Stock Price Forecasting and Analysis Algorithm Based on ARIMA Taking Shanghai Stock Exchange 50 Index as an Example

Yuxin Zhou

doi:10.54254/2754-1169/48/20230458

1. Introduction

1.1. Research Background and Significance

The acquisition of stocks has emerged as one of the most significant techniques of investing as a result of the continuing expansion of China's stock market. And the movements of the stock price are very important for the shareholders. Accurate stock price forecasting aids investors in selecting the best investments, lowering risk of loss, and generating respectable returns. Changes in stock prices in some cases reflect the state of economic operation, which is able to provide a scientific basis for decision-making when formulating pertinent economic policies. However, when it comes to the stock market, fluctuations in stock prices are influenced by a variety of intricate elements, making it challenging to precisely anticipate stock prices.

1.2. Literature Review

There has been a large amount of literature on stock price forecasting research that provides compelling economic arguments and empirical results in samples. Zhang, Y. et al. Used ARIMA(4,1,4) model to forecast stock prices in the future, and the results indicated that the model is able to predict the SSE index relatively accurately in the short run [1]. Xu, S. et al. used ARIMA(2,2,0) as a reported use model to fit the prediction of the Shanghai Composite Index with time series regression [2]. Li, H. designed the modeling of the rise and fall of the SSE50 index by comparing the LSTM model, the ARIMA model and the BP model, and the results obtained that the model can be used in practice to achieve better prediction results, which can be used as a guide for investors' decision-making [3]. Wang, H. et al. selected the SSE50 index as the object of the research, establishing a time series model to quantitatively analyze the data based on the its features and predicted the future trend of the index, being able to improve the simulation of small sample portfolios’ current market trend [4].

1.3. Research Contents and Framework

This paper has a total of six chapters, and the content of each chapter is organized as follows:

The introductory chapter introduces the research background, research significance of stock price index analysis and forecasting proposed in this paper in the first place. This chapter summarizes the current status of domestic research on stock price index forecasting, and finally introduces the main research purpose and the arrangement of related chapters.

- **Given information**:
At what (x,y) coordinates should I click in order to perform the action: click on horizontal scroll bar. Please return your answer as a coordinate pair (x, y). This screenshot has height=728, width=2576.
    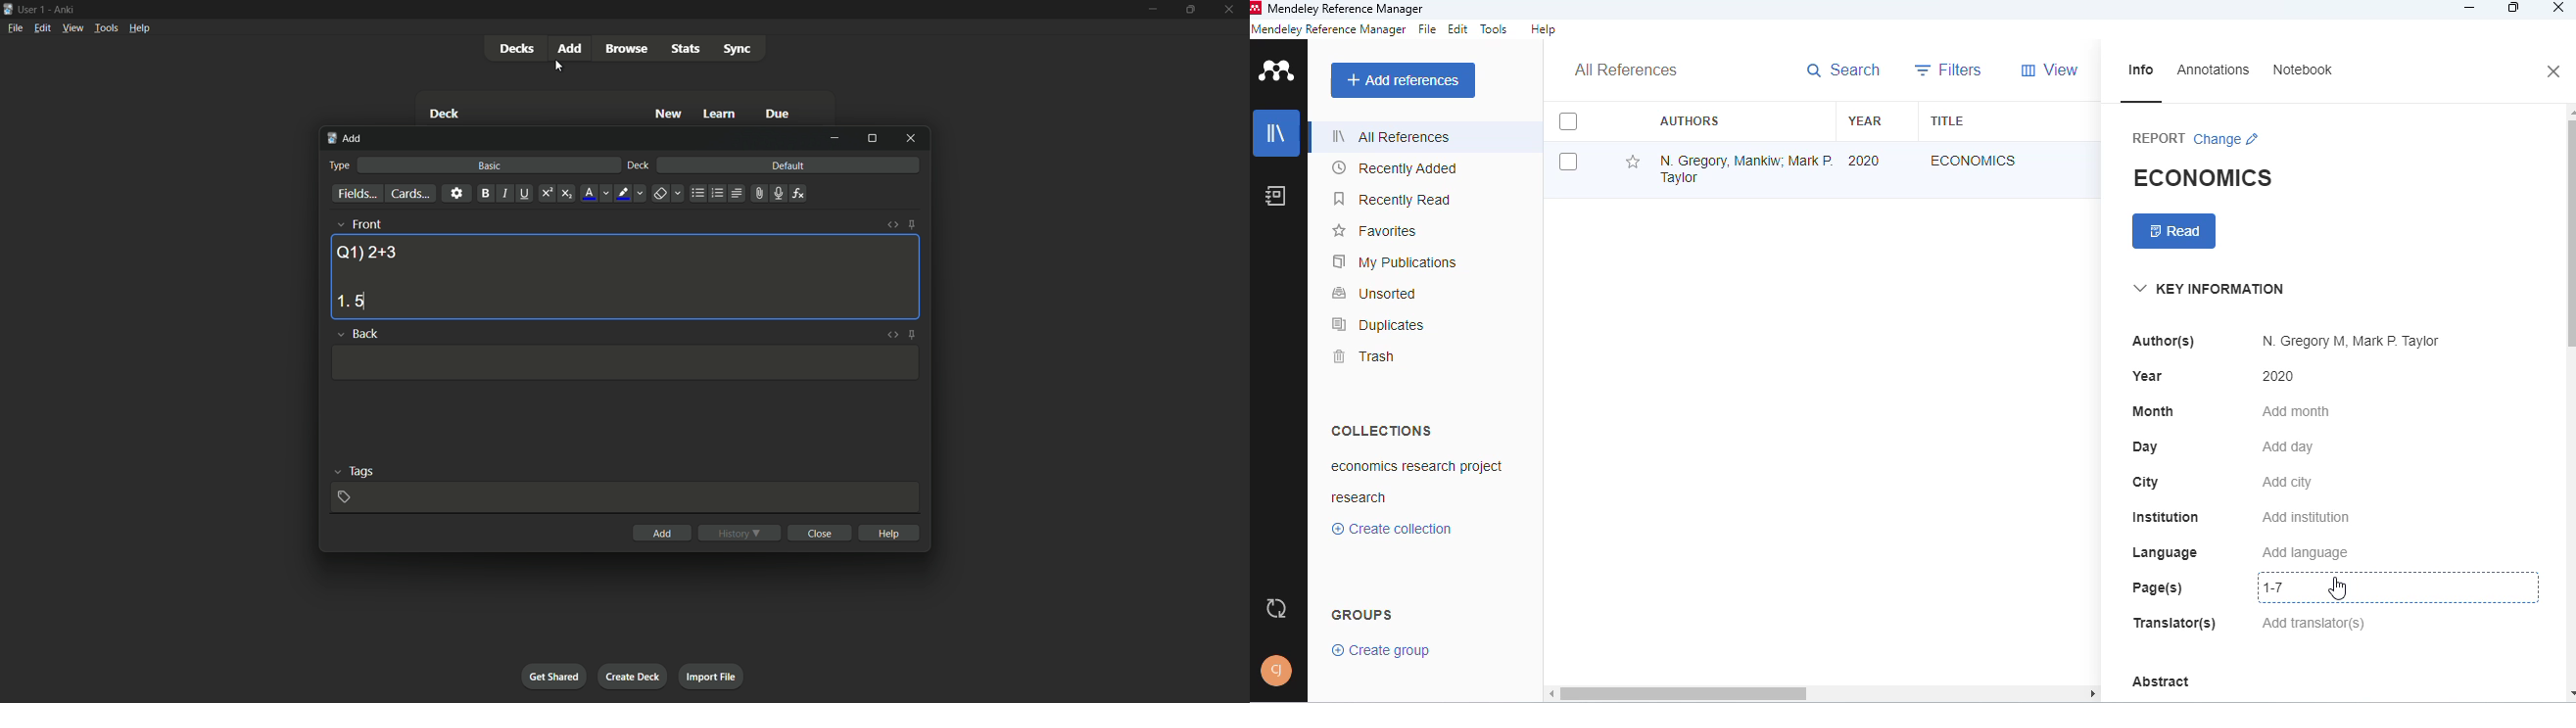
    Looking at the image, I should click on (1830, 692).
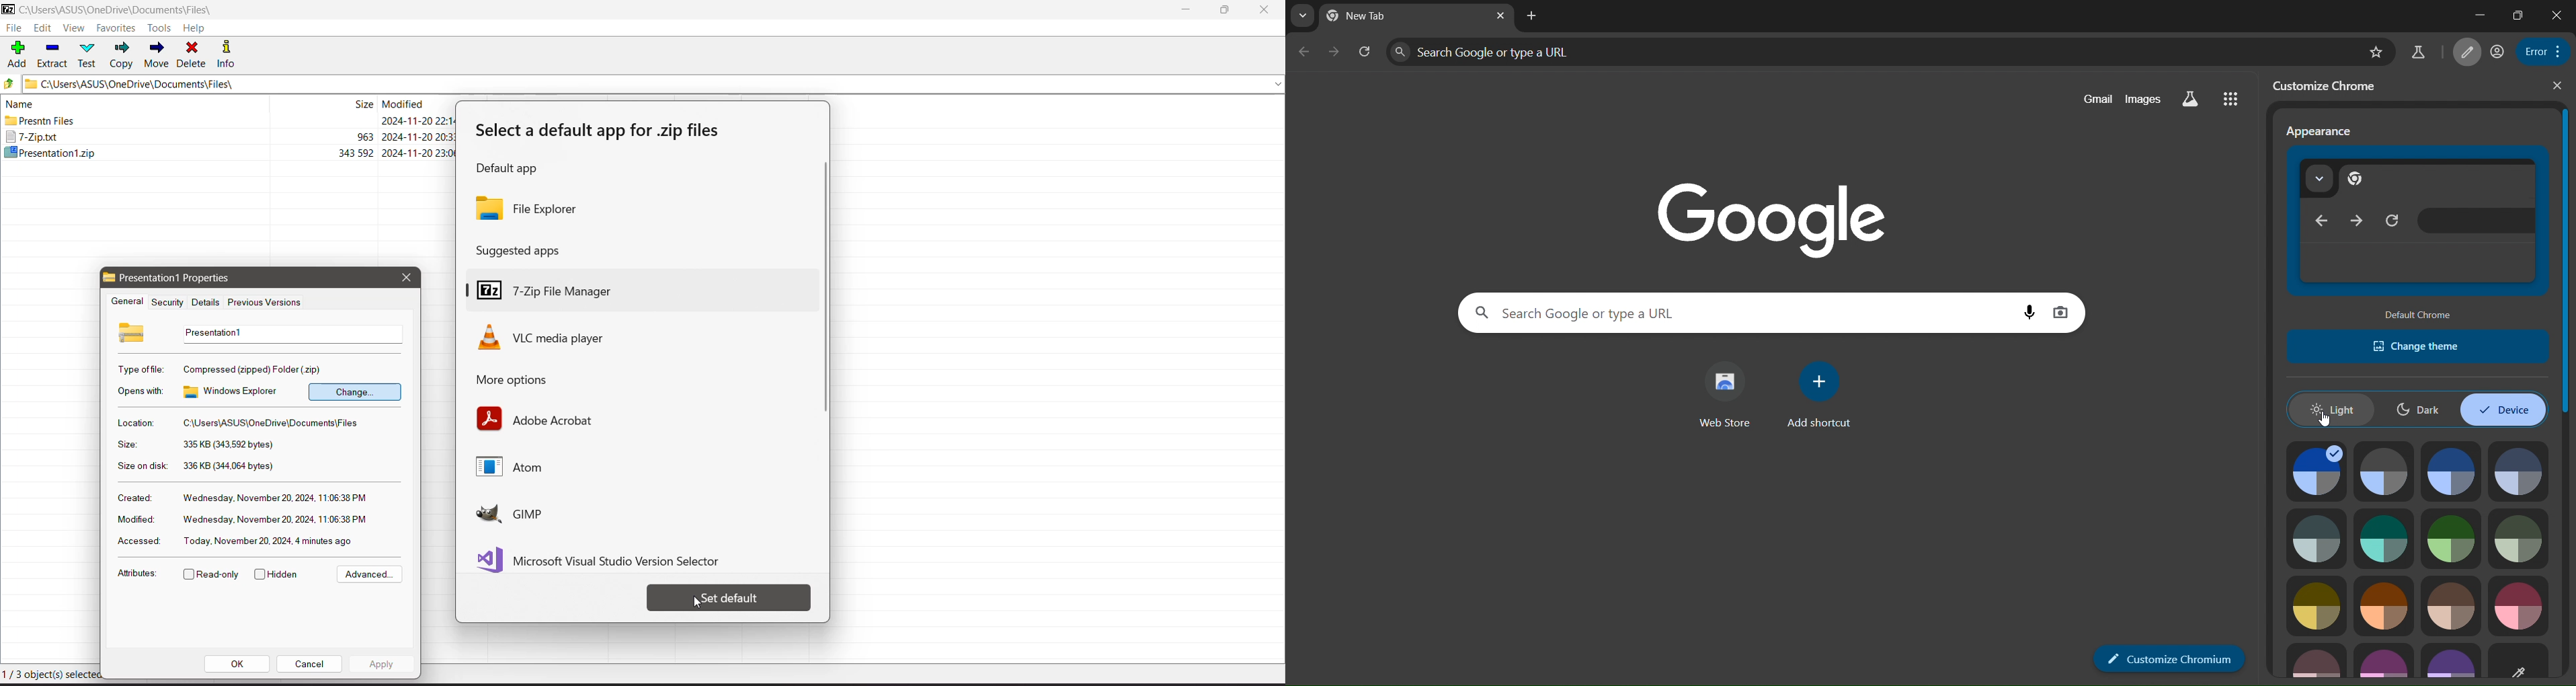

- **Parts of the exercise**:
a) Revise the ARIMA stock forecasting paper from "The introductory chapter" up to and including "of related chapters.", replacing "introductory chapter" with "opening chapter".
b) Decide whether each statement agrees with the ARIMA stock forecasting paper. Answer yes or no for each and quote the words that decide it. (i) Zhang, Y. et al. forecast stock prices with an ARIMA(4,1,4) model. (ii) Xu, S. et al. fit their prediction to the SSE50 index. (iii) The paper is divided into five chapters.
c) According to the ARIMA stock forecasting paper, why is it hard to anticipate stock prices precisely? Answer in one to three sentences.

- **Worked answers**:
a)
The opening chapter introduces the research background, research significance of stock price index analysis and forecasting proposed in this paper in the first place. This chapter summarizes the current status of domestic research on stock price index forecasting, and finally introduces the main research purpose and the arrangement of related chapters.

b)
(i) Yes: "Zhang, Y. et al. Used ARIMA(4,1,4) model to forecast stock prices in the future."
(ii) No: "to fit the prediction of the Shanghai Composite Index with time series regression."
(iii) No: "This paper has a total of six chapters."

c) Stock prices are hard to anticipate precisely because their fluctuations are influenced by a variety of intricate elements.